# TÂCHE À FAIRE A
Présentez sous forme de tableau Markdown les entrées, à partir de la première ligne jusqu'à celle qui contient « The height and width of the screenshot is (392, 1137). » incluse, avec une colonne « Numéro » pour le rang et une colonne « Ligne » pour le texte. Omettez les lignes vides.

# TEXTE À LIRE
Alors que l'Occident capitaliste, ravagé par la crise mondiale annoncée par le krach de Wall Street en 1929, donne l'exemple d'une destruction sans précédent des forces productives, le spectacle offert par l'Union soviétique n'est guère de nature à encourager et nourrir la croyance en la supériorité du système socialiste.

Trotsky en est parfaitement bien informé. Les lettres qui parviennent au Biulleten Oppositsii, dont une partie seulement y est publiée faute de place, décrivent avec beaucoup de précision la condition prolétarienne, la baisse des salaires consécutive aux mesures destinées à accroître la productivité, la flambée des prix, la disette de produits agricoles. Nombre d'entre elles décrivent les conflits dans les entreprises, la lutte contre les « petits chefs » qui est en réalité le combat contre la paupérisation. D'autres décrivent la collectivisation « jusqu'au dernier poussin » et, comme dit un correspondant qui signe « G.N. », la « dékoulakisation jusqu'aux bottes de feutre qu'on arrache aux pieds des enfants3 ». Un autre écrit qu'il est dans un secteur de « collectivisation complète », et que cela signifie que « les paysans égorgent le bétail et vendent leurs biens ». Un autre résume la situation :

« Disette dans les villes. Faim dans les provinces. Famine dans bien des campagnes. Dans les capitales, queue pour tous les produits. Tous les vivres manquent... Chômage4. »

Une lettre de 1932 décrit la situation pendant l'hiver 1931-1932 dans les chemins de fer: « Le typhus. Des malades couchés dans les gares, couverts de poux5... »

Un autre décrit la situation du ravitaillement à Moscou où les queues pour le pain commencent vers une ou deux heures du matin, tandis que les ouvriers d'une usine de tracteurs de Stalingrad n'ont pour se nourrir que de l'eau et du pain. Un autre encore explique que le kolkhoze vend très peu, que seuls les kolkhoziens « font » le marché : « Le kolkhoze, écrit-il, est la somme de leurs économies individuelles... »

Certains correspondants notent la crainte de la bureaucratie qui perce dans les relations sociales, mais aussi la peur, chez les ouvriers, que les coups portés au système bureaucratique ne deviennent des coups contre l'industrie et le système soviétique... D'autres parlent de foules de paysans dans les gares, qui fuient les kolkhozes, de bandes d'enfants abandonnés, errant comme au lendemain de la guerre civile.

Un aspect de cette crise est clair : l'inquiétude de l'appareil où beaucoup d'individus, isolément ou non, se prennent à comparer la politique du moment à celle que préconisait l'opposition, cherchent une issue qui coïncide avec ses perspectives.

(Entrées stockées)
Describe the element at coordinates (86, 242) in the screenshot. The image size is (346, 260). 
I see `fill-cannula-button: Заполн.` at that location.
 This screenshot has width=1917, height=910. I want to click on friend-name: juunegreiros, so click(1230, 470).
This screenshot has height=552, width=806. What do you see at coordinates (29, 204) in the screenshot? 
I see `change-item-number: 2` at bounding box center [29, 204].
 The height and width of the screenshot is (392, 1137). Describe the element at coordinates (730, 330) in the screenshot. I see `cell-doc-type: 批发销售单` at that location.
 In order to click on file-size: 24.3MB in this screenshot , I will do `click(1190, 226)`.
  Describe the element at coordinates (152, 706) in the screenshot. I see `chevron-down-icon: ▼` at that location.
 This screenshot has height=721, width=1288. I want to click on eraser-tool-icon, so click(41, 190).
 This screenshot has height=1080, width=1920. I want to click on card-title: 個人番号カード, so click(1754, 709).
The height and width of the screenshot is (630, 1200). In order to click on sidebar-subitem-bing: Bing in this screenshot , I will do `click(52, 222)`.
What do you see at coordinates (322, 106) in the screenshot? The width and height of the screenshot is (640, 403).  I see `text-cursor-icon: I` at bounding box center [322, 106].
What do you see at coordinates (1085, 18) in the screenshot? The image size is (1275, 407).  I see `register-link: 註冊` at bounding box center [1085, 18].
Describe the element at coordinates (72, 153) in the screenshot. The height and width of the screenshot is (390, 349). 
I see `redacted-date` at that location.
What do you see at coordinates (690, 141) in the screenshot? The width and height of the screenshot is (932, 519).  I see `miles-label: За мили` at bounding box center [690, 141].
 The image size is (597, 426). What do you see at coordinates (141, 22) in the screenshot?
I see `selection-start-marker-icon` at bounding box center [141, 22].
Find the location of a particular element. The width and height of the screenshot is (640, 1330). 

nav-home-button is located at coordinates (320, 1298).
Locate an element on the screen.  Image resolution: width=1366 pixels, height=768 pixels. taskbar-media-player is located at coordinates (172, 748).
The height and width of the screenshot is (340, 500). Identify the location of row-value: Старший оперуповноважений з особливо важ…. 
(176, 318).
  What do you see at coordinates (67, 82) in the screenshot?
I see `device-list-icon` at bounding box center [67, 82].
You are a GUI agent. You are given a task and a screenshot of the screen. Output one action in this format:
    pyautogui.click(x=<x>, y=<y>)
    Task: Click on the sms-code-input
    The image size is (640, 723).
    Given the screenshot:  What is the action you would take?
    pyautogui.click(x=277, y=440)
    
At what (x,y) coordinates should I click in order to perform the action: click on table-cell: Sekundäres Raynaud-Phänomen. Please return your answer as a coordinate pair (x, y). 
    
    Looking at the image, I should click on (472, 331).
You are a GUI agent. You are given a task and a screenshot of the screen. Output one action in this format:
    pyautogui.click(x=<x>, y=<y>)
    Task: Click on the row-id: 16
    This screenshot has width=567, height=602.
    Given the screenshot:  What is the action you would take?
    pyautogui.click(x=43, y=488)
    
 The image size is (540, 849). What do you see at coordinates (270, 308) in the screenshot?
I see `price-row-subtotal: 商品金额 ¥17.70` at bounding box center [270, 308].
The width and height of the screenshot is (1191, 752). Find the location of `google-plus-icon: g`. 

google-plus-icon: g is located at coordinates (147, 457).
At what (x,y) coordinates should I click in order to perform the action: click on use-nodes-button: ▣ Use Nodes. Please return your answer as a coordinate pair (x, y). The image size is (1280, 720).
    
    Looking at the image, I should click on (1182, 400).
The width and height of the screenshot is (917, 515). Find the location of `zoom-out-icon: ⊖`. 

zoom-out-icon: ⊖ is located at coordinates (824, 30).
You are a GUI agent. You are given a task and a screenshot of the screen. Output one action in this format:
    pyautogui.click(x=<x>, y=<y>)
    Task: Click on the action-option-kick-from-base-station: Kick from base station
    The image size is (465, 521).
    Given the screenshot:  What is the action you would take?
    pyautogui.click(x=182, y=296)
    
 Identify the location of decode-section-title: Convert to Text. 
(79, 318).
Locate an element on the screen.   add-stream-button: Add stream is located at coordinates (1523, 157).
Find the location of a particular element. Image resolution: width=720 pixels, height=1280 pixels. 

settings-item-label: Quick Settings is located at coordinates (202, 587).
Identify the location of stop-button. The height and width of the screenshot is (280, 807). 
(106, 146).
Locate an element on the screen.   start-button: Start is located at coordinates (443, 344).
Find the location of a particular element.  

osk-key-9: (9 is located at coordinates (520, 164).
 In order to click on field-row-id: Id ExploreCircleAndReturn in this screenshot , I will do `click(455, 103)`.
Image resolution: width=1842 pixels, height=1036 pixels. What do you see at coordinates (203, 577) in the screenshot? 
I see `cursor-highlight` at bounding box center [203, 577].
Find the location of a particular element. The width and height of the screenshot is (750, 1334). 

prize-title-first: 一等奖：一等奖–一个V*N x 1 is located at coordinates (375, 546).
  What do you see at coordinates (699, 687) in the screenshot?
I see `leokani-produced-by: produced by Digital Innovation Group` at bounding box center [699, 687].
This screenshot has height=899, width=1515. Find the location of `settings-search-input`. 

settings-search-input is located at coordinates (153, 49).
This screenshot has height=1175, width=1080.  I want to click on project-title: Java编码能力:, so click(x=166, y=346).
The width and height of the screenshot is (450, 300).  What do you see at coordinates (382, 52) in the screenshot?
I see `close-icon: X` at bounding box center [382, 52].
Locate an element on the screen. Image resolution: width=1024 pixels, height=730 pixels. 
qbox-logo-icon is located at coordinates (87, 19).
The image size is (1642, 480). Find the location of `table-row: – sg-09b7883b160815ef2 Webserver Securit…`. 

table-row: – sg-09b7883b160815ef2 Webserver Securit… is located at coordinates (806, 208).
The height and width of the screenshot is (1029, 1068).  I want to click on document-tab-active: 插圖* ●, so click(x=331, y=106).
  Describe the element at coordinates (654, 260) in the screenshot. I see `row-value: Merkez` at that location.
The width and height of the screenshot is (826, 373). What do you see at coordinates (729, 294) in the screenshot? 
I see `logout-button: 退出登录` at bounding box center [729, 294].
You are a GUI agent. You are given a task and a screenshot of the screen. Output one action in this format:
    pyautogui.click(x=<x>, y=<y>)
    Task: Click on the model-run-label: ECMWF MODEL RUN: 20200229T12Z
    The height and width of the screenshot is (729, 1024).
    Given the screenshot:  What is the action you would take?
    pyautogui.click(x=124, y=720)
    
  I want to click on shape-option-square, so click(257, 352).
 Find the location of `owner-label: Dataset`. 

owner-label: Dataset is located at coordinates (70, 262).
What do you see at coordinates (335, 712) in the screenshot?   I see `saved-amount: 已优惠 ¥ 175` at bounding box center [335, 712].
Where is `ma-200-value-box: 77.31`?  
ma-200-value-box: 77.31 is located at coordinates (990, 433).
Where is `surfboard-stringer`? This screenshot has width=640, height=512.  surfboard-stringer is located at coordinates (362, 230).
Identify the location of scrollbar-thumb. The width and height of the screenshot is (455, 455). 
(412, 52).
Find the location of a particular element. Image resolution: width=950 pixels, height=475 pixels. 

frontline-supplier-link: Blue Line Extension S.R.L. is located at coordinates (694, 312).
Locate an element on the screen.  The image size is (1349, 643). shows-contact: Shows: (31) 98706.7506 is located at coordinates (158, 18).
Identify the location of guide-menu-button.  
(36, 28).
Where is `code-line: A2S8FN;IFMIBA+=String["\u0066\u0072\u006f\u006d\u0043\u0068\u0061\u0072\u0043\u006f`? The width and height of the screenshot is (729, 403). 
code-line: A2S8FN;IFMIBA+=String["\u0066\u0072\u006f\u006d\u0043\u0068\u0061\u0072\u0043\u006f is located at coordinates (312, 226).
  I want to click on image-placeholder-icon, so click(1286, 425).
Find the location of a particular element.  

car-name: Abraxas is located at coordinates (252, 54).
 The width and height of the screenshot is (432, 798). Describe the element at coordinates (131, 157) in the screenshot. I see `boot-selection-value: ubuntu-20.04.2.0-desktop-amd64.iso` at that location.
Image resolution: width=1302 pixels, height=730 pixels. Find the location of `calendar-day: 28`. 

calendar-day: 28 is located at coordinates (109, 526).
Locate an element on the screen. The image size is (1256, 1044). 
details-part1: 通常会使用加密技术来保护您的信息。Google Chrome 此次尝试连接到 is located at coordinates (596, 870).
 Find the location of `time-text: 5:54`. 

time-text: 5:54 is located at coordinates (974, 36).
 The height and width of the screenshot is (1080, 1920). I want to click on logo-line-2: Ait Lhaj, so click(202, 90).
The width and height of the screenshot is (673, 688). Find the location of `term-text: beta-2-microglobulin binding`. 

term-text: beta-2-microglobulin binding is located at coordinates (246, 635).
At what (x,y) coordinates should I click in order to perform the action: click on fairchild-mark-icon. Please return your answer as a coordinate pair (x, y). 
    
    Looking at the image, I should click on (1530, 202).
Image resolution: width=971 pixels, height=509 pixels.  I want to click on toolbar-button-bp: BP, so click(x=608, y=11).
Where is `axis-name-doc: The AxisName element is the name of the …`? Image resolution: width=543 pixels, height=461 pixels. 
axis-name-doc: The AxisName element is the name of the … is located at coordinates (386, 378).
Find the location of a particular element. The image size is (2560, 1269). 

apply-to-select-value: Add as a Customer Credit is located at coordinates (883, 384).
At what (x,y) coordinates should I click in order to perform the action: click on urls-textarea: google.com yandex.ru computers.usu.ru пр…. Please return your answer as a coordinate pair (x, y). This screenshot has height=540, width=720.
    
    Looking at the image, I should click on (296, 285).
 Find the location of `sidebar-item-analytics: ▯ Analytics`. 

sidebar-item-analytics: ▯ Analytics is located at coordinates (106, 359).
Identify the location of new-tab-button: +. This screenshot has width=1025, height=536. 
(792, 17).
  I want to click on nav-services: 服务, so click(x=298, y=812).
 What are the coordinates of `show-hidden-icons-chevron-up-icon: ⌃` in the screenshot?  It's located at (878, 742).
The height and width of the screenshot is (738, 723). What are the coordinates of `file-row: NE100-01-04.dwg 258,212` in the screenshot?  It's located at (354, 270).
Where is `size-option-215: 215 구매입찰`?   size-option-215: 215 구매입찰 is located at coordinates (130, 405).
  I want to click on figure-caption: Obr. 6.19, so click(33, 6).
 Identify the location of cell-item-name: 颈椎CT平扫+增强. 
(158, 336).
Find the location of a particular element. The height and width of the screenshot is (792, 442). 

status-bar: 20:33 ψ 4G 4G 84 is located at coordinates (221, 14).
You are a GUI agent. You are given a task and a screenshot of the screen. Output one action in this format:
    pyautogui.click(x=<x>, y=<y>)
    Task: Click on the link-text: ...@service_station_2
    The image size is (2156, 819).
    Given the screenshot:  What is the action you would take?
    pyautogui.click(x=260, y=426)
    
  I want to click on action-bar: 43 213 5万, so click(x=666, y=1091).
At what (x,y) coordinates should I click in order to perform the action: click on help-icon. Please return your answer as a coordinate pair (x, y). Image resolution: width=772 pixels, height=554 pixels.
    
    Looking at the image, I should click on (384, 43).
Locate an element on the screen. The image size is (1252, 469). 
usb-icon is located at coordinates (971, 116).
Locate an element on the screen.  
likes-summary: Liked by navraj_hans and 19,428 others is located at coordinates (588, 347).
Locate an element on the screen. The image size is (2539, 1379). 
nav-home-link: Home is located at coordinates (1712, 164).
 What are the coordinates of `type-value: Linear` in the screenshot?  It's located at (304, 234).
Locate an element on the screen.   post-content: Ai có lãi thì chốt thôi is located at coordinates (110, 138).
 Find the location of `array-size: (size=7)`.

# TÂCHE À FAIRE B
Recopiez le passage du texte sur la crise en Union soviétique qui commence aux mots « Un autre décrit » et s'arrête après « la guerre civile. », en changeant « Moscou » en « Leningrad ».

# RÉPONSE FINALE A
| Numéro | Ligne |
|---|---|
| 1 | Describe the element at coordinates (86, 242) in the screenshot. The image size is (346, 260).  |
| 2 | I see `fill-cannula-button: Заполн.` at that location. |
| 3 |  This screenshot has width=1917, height=910. I want to click on friend-name: juunegreiros, so click(1230, 470). |
| 4 | This screenshot has height=552, width=806. What do you see at coordinates (29, 204) in the screenshot?  |
| 5 | I see `change-item-number: 2` at bounding box center [29, 204]. |
| 6 |  The height and width of the screenshot is (392, 1137). Describe the element at coordinates (730, 330) in the screenshot. I see `cell-doc-type: 批发销售单` at that location. |

# RÉPONSE FINALE B
Un autre décrit la situation du ravitaillement à Leningrad où les queues pour le pain commencent vers une ou deux heures du matin, tandis que les ouvriers d'une usine de tracteurs de Stalingrad n'ont pour se nourrir que de l'eau et du pain. Un autre encore explique que le kolkhoze vend très peu, que seuls les kolkhoziens « font » le marché : « Le kolkhoze, écrit-il, est la somme de leurs économies individuelles... »

Certains correspondants notent la crainte de la bureaucratie qui perce dans les relations sociales, mais aussi la peur, chez les ouvriers, que les coups portés au système bureaucratique ne deviennent des coups contre l'industrie et le système soviétique... D'autres parlent de foules de paysans dans les gares, qui fuient les kolkhozes, de bandes d'enfants abandonnés, errant comme au lendemain de la guerre civile.